# passport photos



## MRSREILLY (Mar 14, 2012)

Hello everyone! again! lol so i am just going through everything getting ready to send off my visa application in the morning and i had finally came across the passport photos part. because i wasnt able to find a specifics on it before. im sure it was because i just over looked it. here is my issue. 

i got the two passport photos from CVS and i have noticed two things. one i have a slight smile, because well i was excited. and two, the passport photos here in the states are 2 inches by 2 inches (i only know this cause i asked when i got my new passport done) and on the UKBA site it says that it has to be 45mm x 35mm. what can i do. i am going to go get new ones done in the morning before i send my application off but what can i do about the sizes? should i tell CVS just not to cut them? or should i get them done at the post office instead? 

I just really cant believe i have not come across this before. i dont want them to reject my application just because the photos are the wrong size  which just would not be good at all. please help i would really appreciate this and hopefully this is my last time asking for help and soon i will be able to help out people too. please please guys! thanks in advance. thank you all so so much with whatever you may know about this.


----------



## Guest (Apr 13, 2012)

MRSREILLY said:


> Hello everyone! again! lol so i am just going through everything getting ready to send off my visa application in the morning and i had finally came across the passport photos part. because i wasnt able to find a specifics on it before. im sure it was because i just over looked it. here is my issue.
> 
> i got the two passport photos from CVS and i have noticed two things. one i have a slight smile, because well i was excited. and two, the passport photos here in the states are 2 inches by 2 inches (i only know this cause i asked when i got my new passport done) and on the UKBA site it says that it has to be 45mm x 35mm. what can i do. i am going to go get new ones done in the morning before i send my application off but what can i do about the sizes? should i tell CVS just not to cut them? or should i get them done at the post office instead?
> 
> I just really cant believe i have not come across this before. i dont want them to reject my application just because the photos are the wrong size  which just would not be good at all. please help i would really appreciate this and hopefully this is my last time asking for help and soon i will be able to help out people too. please please guys! thanks in advance. thank you all so so much with whatever you may know about this.


There are a number of websites which offer passport photo sizing, which is what my husband and I did for my photos for the visa application. I can't remember which one we used, but a google search will give a number of options! (On second thought, I think it was ePassportPhoto.com)

He took photos of me in my apartment (against my cream wall) and then went to one of those websites, specifying the UK size. This created a file which had multiple UK passport-size copies of that image he took of me.

▶ **SUPPLIED INFORMATION**:
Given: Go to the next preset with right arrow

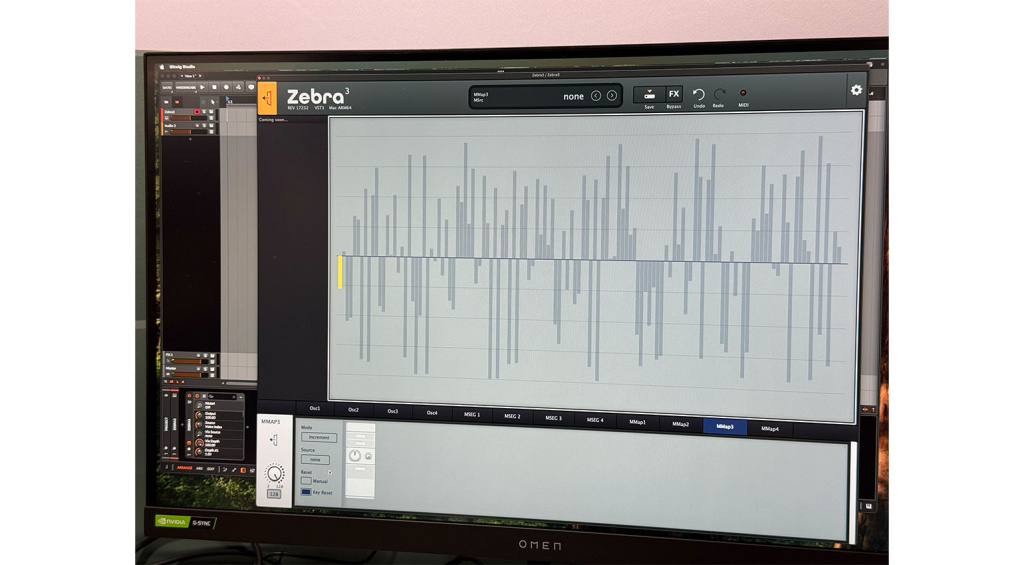Looking at the screenshot, I should point(612,96).
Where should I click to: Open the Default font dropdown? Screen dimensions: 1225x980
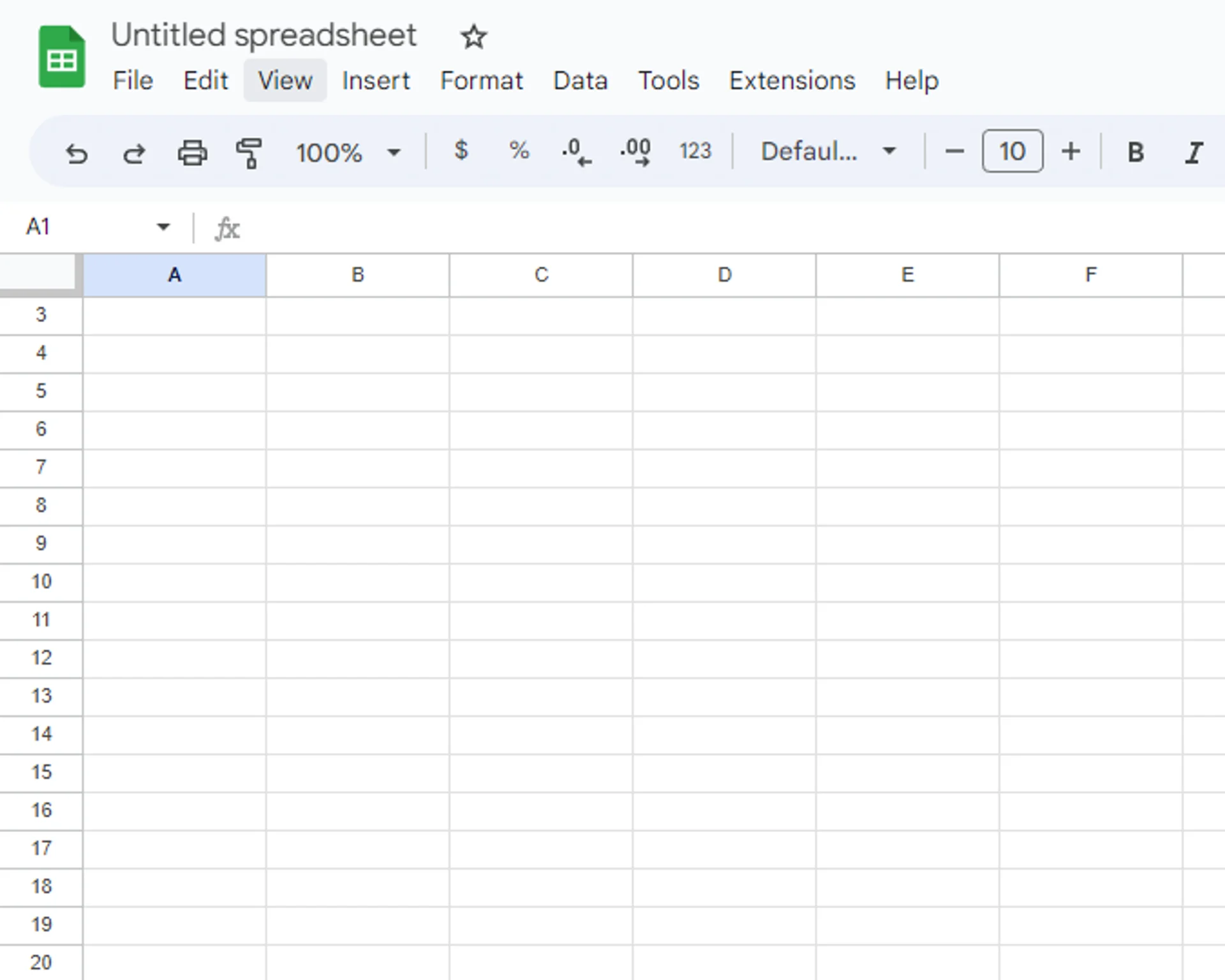[x=828, y=152]
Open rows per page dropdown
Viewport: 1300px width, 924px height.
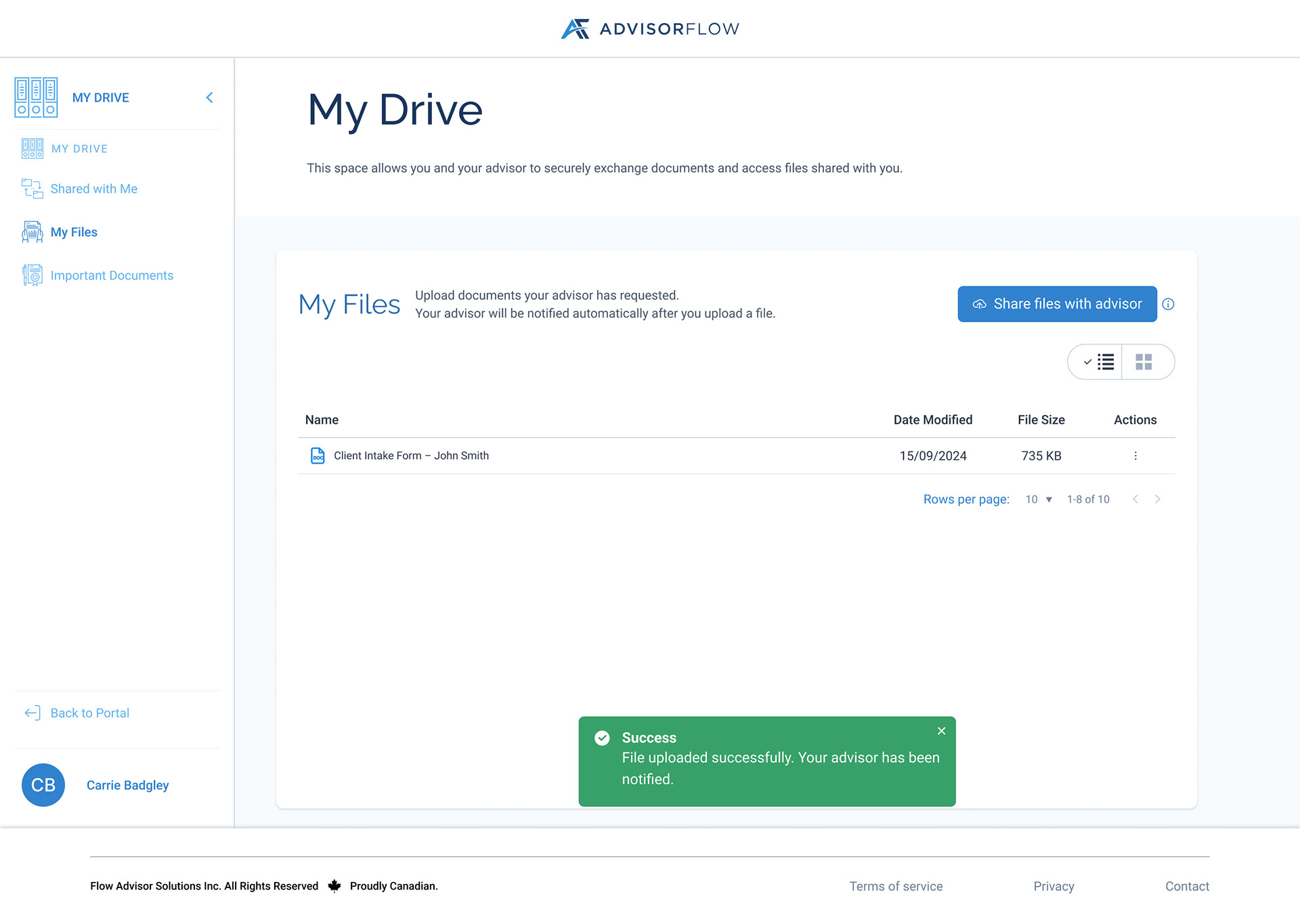(1039, 500)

▶ **REQUEST A**:
Answer these questions from the passport photos thread.
(i) Where did MRSREILLY get the two passport photos?
(ii) What dimensions does the UKBA site require, according to the first post?
(iii) Which website does the reply think was used for the sizing?
▶ **REQUEST B**:
Write the next part of the passport photos thread, continuing after its final sentence.

▶ **REPLY A**:
(i) CVS
(ii) 45mm x 35mm
(iii) ePassportPhoto.com

▶ **REPLY B**:
Then we saved this on a memory card reader and took it to a Target photo center where we printed it off as a 4"x6" and got it right away. It cost I think 29 cents! Then we just cut two of them off and included them with my application packet. These were accepted without any trouble, and that image is reproduced on my visa.

Make sure that the photo follows the guidelines which are offered at the UKBA site -- ie, no eyeglasses obscuring eyes and so forth. 

It's not going to work to just cut the CVS one down to a smaller size, because it will not be the correct dimensions/proportions -- or, as far as I know, they only make photos in standard US passport size, which won't work for this. I guess you could ask them if they can do a different size, though! I've never done photos there so I'm not sure what their limitations are.

I hope this helps, sorry if the explanation is not clear!

Best wishes with your application!


----------



## teuchter (Dec 12, 2011)

MRSREILLY said:


> Hello everyone! again! lol so i am just going through everything getting ready to send off my visa application in the morning and i had finally came across the passport photos part. because i wasnt able to find a specifics on it before. im sure it was because i just over looked it. here is my issue.
> 
> i got the two passport photos from CVS and i have noticed two things. one i have a slight smile, because well i was excited. and two, the passport photos here in the states are 2 inches by 2 inches (i only know this cause i asked when i got my new passport done) and on the UKBA site it says that it has to be 45mm x 35mm. what can i do. i am going to go get new ones done in the morning before i send my application off but what can i do about the sizes? should i tell CVS just not to cut them? or should i get them done at the post office instead?
> 
> I just really cant believe i have not come across this before. i dont want them to reject my application just because the photos are the wrong size  which just would not be good at all. please help i would really appreciate this and hopefully this is my last time asking for help and soon i will be able to help out people too. please please guys! thanks in advance. thank you all so so much with whatever you may know about this.


Suggested solutions can be found in previous threads, here: http://www.expatforum.com/expats/britain-expat-forum-expats-living-uk/103835-uk-sized-passport-photos.html and here: http://www.expatforum.com/expats/britain-expat-forum-expats-living-uk/104370-passport-photos-us.html

teuchter


----------



## MRSREILLY (Mar 14, 2012)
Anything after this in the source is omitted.